- Born: 1944 (age 81–82)
- Occupations: Cognitive science; Linguistics; Psychology
- Known for: Neural basis of speech and language processing
- Office: Interim President of Brown University
- Predecessor: Gordon Gee
- Successor: Ruth Simmons
- Awards: Guggenheim Fellowship ; Claude Pepper Award ; Radcliffe Institute Fellowship ; Susan Colver Rosenberger Medal ; Honorary Doctorate (Brown University) ; Elected fellow of Acoustical Society of America ; American Academy of Arts and Sciences ; American Philosophical Society ; American Association for the Advancement of Science ; Linguistic Society of America;

Academic background
- Alma mater: University of Rochester (BA) Harvard University (PhD)
- Thesis: (1970)

Academic work
- Institutions: Brown University

= Sheila E. Blumstein =

American linguist

Sheila Ellen Blumstein (born 1944) is professor emerita of cognitive, linguistic and psychological sciences at Brown University, where she was the Albert D. Mead Professor of Cognitive, Linguistic and Psychological Sciences. Among other distinctions, she served as the interim president of Brown University from February 2000 until July 2001 after Gordon Gee departed and before Ruth Simmons took the position. Although Dr. Simmons is deemed the first female president of the university, Dr. Blumstein's portrait hangs in Sayles Hall along with those of past presidents.
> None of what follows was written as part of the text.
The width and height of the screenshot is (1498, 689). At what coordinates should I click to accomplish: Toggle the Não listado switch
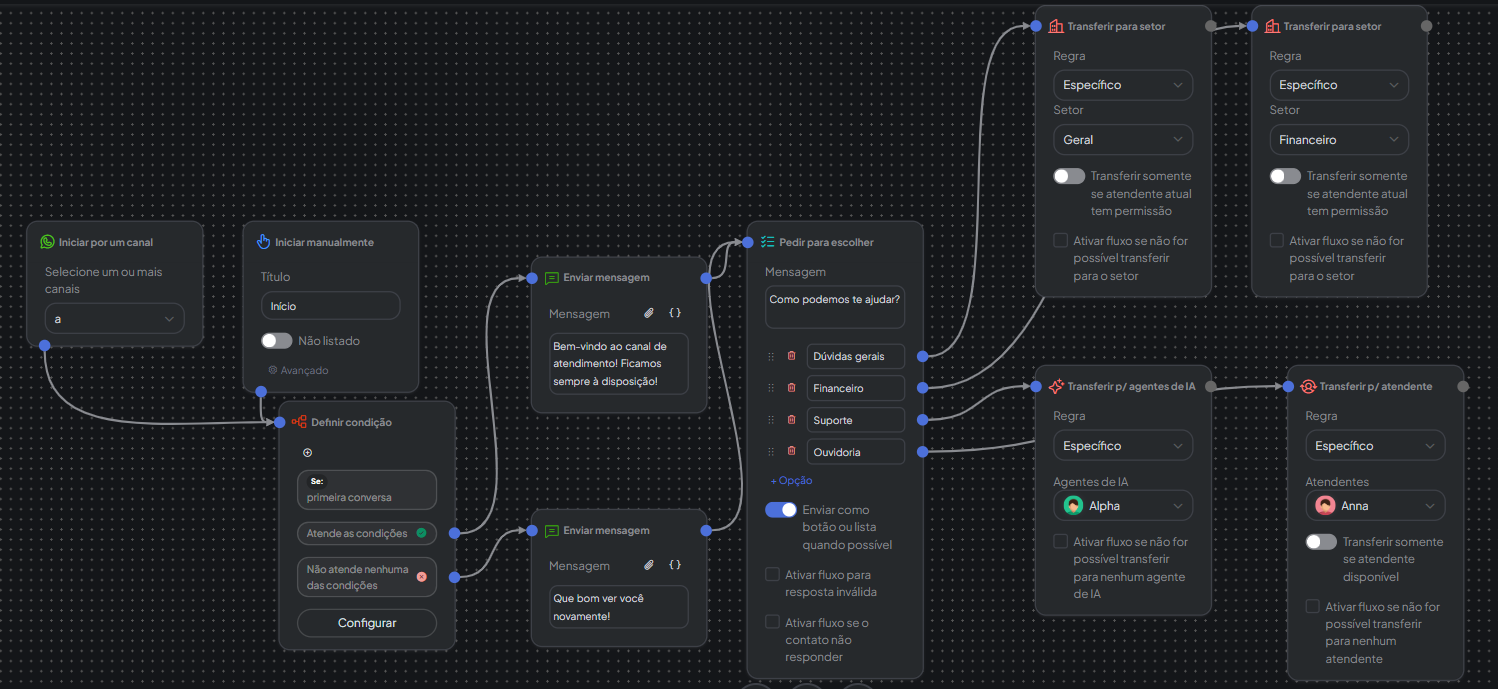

== Education and academic career ==
Blumstein is a 1965 magna cum laude graduate in linguistics of the University of Rochester and she earned her Ph.D. in linguistics at Harvard University in 1970. She came to Brown as an assistant professor in linguistics in 1970, was promoted to associate professor in 1976, and became a professor in 1981. She was chairman of the Department of Linguistics from 1978–81, Chairman of the Department of Cognitive and Linguistic Sciences from 1986–87, in 1997, and from 1998 to 2000, and Associate Chair from 2008-2010. She has served as Dean of the College at Brown from 1987-1995, as Interim Provost in 1998, and as Interim President from February 2000 to July 2001.

Blumstein has published extensively on the neural basis of speech and language processing using both lesion-based and functional neuroimaging methods.

== Awards and distinctions ==
Blumstein has served as member of a number of scientific review panels and boards for the National Institutes of Health, the National Science Foundation, and the McDonnell Pew Program in Cognitive Neuroscience.

She has been the recipient of a number of honors and awards including a Guggenheim Fellowship, a Claude Pepper Award from the National Institutes of Health, a Radcliffe Institute Fellowship, and an Honorary Doctorate as well as the Susan Colver Rosenberger Medal, both from Brown University.

She has been elected fellow of the Acoustical Society of America, the American Academy of Arts and Sciences, the American Philosophical Society, the American Association for the Advancement of Science, and the Linguistic Society of America.